Start of Block

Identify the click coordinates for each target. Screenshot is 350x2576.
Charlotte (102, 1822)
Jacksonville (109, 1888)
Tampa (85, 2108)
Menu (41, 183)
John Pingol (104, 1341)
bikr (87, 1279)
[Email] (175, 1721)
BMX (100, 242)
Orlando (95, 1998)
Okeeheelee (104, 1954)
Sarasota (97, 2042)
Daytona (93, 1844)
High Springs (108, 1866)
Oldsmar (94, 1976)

End of Block

## EXERCISE REQUIREMENTS
Without any change, reproduce the listing above in full.

## RESULT FOR THIS TASK
Identify the click coordinates for each target. Screenshot is 350x2576.
Charlotte (102, 1822)
Jacksonville (109, 1888)
Tampa (85, 2108)
Menu (41, 183)
John Pingol (104, 1341)
bikr (87, 1279)
[Email] (175, 1721)
BMX (100, 242)
Orlando (95, 1998)
Okeeheelee (104, 1954)
Sarasota (97, 2042)
Daytona (93, 1844)
High Springs (108, 1866)
Oldsmar (94, 1976)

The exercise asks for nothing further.